A FEW POINTERS FOR MORE EFFECTIVE CHANCERY TRIALS
December 14, 2010 § 7 Comments
A few thoughts that might help:
Facts, not impressions. Okay, you’re the judge and you have to decide whether the defendant assaulted the plaintiff. Here are two different versions in response to the question “Please tell the court what you observed when you entered the room.”
Version One: “The defendant was going crazy. I mean he went mental. Kaflooey! And I couldn’t believe it. Never saw anything like it. Mmm, Mmm, Mmm; I mean to tell you. Crazy. And, Lordy, such language. I didn’t know which way to turn. Didn’t really scare me, though — I was in Viet Nam. But it might have scared the others.”
Version Two: “The defendant picked up a recliner chair and threw it through the window. Then he grabbed a beer bottle and rared back like he was going to hit the plaintiff in the head, but instead he slapped her in the face and screamed that he liked to kill her. She was all balled up on the floor crying and begging, yelling out “please don’t break my arm like you done the last time!” and then he turned and glared at me and I thought he was going to kill me.”
Version one doesn’t convey a single thought about what the defendant actually did to assault anyone. It is ineffective because it is full of impressions and adjectives. Where are the specifics?
Version two, on the other hand paints a vivid picture chock full of verbs that unmistakably conveys the violence and anger. All the details are there.
When you’re prepping your witnesses for trial (Uh — you do prep your witnesses, I hope), train them to paint a word picture of what happened instead of just babbling a bunch of labels.
Eliminate pronouns from your questions. Keep in mind that you are doing two important things while you are questioning the witness: You are telling the judge your client’s story as persuasively as you can; and you are making a record for the appellate court to use if necessary. So how does the following help your client?
Q. So when they entered the room, what did he say?
A. They was all talking loud, but he said he was going to kill her for messin’ around with him.
Q. Who else was in the room?
A. Just all them and me.
Q. What if anything did you see him do?
A. Well, he left the room and then he came with guns and then they both had guns.
Q. What did he do?
A. He started to shooting. That’s when he shot her by mistake, I guess.
Huh? Who’s on first? What’s on second? I dunno’s on third? How in the world can anybody follow that? Let’s go back and eliminate the pronouns:
Q. So when Robert, Travis and Bo entered the room, what did Bo say?
A. Robert, Travis and Bo was all talking loud, but Bo said he was going to kill Charlene for messin’ around with Billy Joe.
Q. Who else was in the room?
A. Just Rita and Charlene and me.
Q. What if anything did you see Bo do?
A. Well, Travis left the room and then Caleb came with guns and then Travis and Bo both had guns.
Q. What did Bo do?
A. Bo started to shooting. That’s when Bo shot Rita by mistake, I guess.
Clearer? It is to me.
Focus on the points you need to prove. If, for example, you are trying to modify child support, it makes no sense to take your client early in her testimony through a long, meandering history of the marriage and divorce, and then how the children are doing in school, and then get several pictures into evidence that one of the children finger-painted in kindergarten, and then a narration of the soccer tournament in Brandon, and then ad nauseam. Get into the Adams factors for child support modification, sit down and hush. Just hush. Sometimes I have the impression that an attorney has no clue about what he or she is supposed to prove because the witnesses and exhibits are all talking about something entirely different from what is at issue.

• **INFORMATION SHOWN**

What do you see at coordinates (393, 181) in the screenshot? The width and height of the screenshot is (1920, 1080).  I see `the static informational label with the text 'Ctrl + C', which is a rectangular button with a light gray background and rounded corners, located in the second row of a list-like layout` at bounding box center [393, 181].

• **WORK TO DO**
a. From the trial pointers, copy word for word the passage that begins at the words "Huh? Who’s on" and stops after "Bo both had guns.".
b. For each statement, say yes or no to whether it agrees with the trial pointers, and quote the words from them that settle it. (i) The speaker in Version One says he served in Viet Nam. (ii) In the questioning without pronouns, Bo shoots Charlene by mistake. (iii) In Version Two, the defendant throws a recliner chair through the window.
The material was drawn from a different source than the trial pointers.

• **EXERCISE SOLUTIONS**
a.
Huh? Who’s on first? What’s on second? I dunno’s on third? How in the world can anybody follow that? Let’s go back and eliminate the pronouns:
Q. So when Robert, Travis and Bo entered the room, what did Bo say?
A. Robert, Travis and Bo was all talking loud, but Bo said he was going to kill Charlene for messin’ around with Billy Joe.
Q. Who else was in the room?
A. Just Rita and Charlene and me.
Q. What if anything did you see Bo do?
A. Well, Travis left the room and then Caleb came with guns and then Travis and Bo both had guns.

b.
(i) Yes: "Didn’t really scare me, though — I was in Viet Nam."
(ii) No: "That’s when Bo shot Rita by mistake, I guess."
(iii) Yes: "The defendant picked up a recliner chair and threw it through the window."